Match LLVM with Julia source?


#1

I have reason to suspect that incorrect LLVM is being generated for my code in some circumstances. Poring over 3000+ lines of LLVM is out of the question, but I might be able to figure out 10-15 lines if I knew where to look.

I’m wondering: how exactly does the LLVM emitted by code_llvm() match up with the source? There are labels like L1241 in LLVM, but they seem to point to irrelevant lines. Is there a way to insert a “marker” statement into my Julia source that will compile to an easy-to-locate statement of LLVM?


#2

On the master branch of Julia, we’ve added printing of line number information. Putting in some obvious token (like a call to a no-op @noinline function) can also help with narrowing down the search. Running with ./julia -O0 will not run as many optimizations, which can make the IR more explicit (although, also much longer). And finally the L1241 refers to the statement index of the corresponding label in @code_typed.


#3

Thanks for the help! Using these techniques plus poring over GDB, I have tracked down the exact location of the ReadOnlyMemoryError() in my code, but I still don’t know what is causing it. It appears to be a bug either in the Julia run-time system or the LLVM run-time system.
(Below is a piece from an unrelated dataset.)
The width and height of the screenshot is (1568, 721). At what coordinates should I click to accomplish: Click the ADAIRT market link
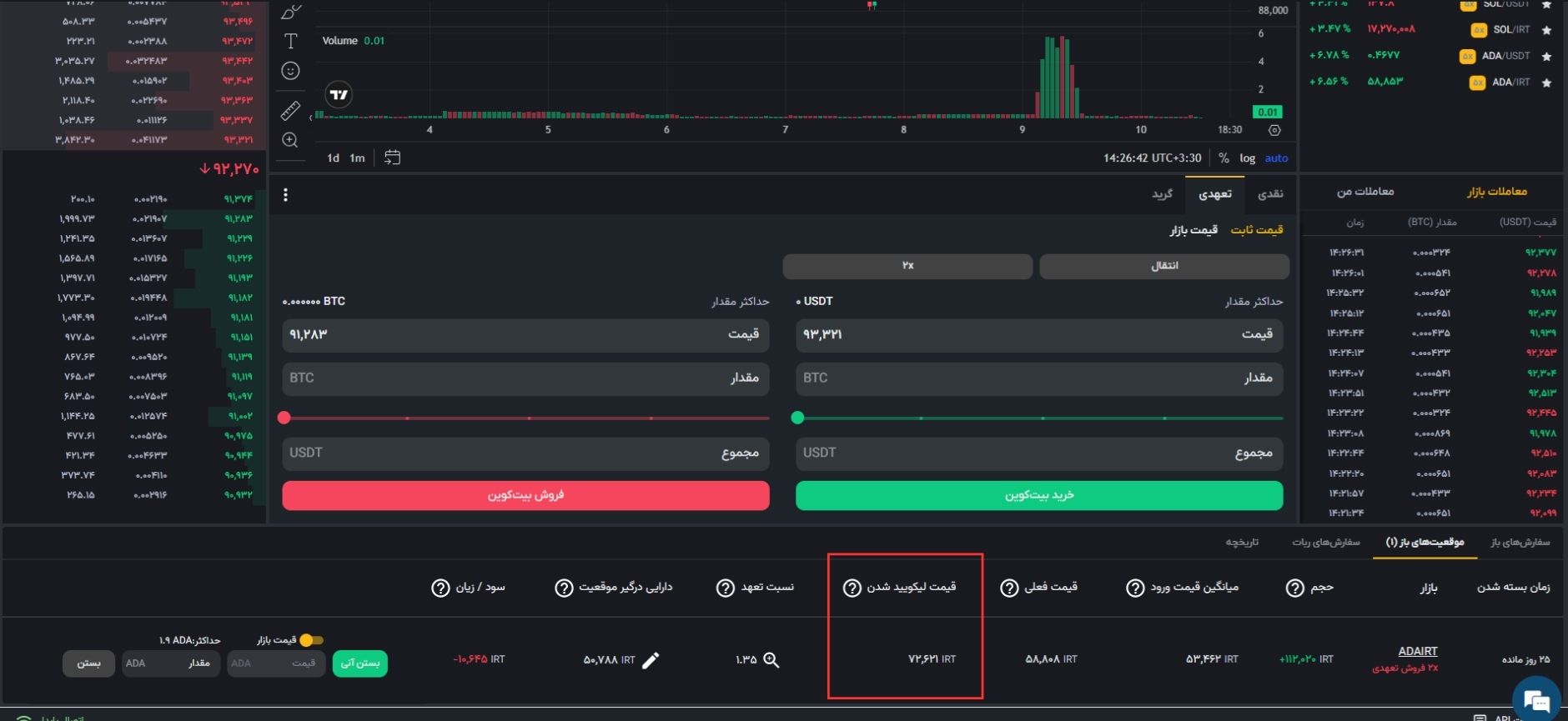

My code (0.6.2) looks like this:

            if whichderiv == -1
                [snip]
            elseif whichderiv == 0
                [snip]
            elseif whichderiv == 1
                [snip]
            elseif whichderiv == 2
                [snip]
            elseif whichderiv == 3
                [snip]
            else
                @assert false
            end

This compiles into a switch statement in LLVM:

  switch i64 %1053, label %L888 [
    i64 -1, label %if202
    i64 0, label %if313
    i64 1, label %if314
    i64 2, label %if315
    i64 3, label %if338
  ]

This compiles to the following native code, which has a jump-table in it:

        movq    -48(%rbp), %rax
        leaq    1(%rax,%r15), %rax
        cmpq    $4, %rax
        ja      L16870
        movabsq $140732104772572, %rcx  # imm = 0x7FFEBF1D0BDC
        movslq  (%rcx,%rax,4), %rax
        addq    %rcx, %rax
        movq    -360(%rbp), %r15
        jmpq    *%rax

And the problem is that the jump-table entries are corrupted, so that the jmpq statement lands in never-never land. It is already corrupted as soon as the routine starts for the first time post-compilation, so apparently my code is not to blame. The offsets in the table look reasonable relative to one another, but they are offsets with respect to the wrong base address. This problem is inconsistent; it is in Linux but not Windows, and seemingly trivial changes to how I run my code fix the problem (but there are other suspicious errors later).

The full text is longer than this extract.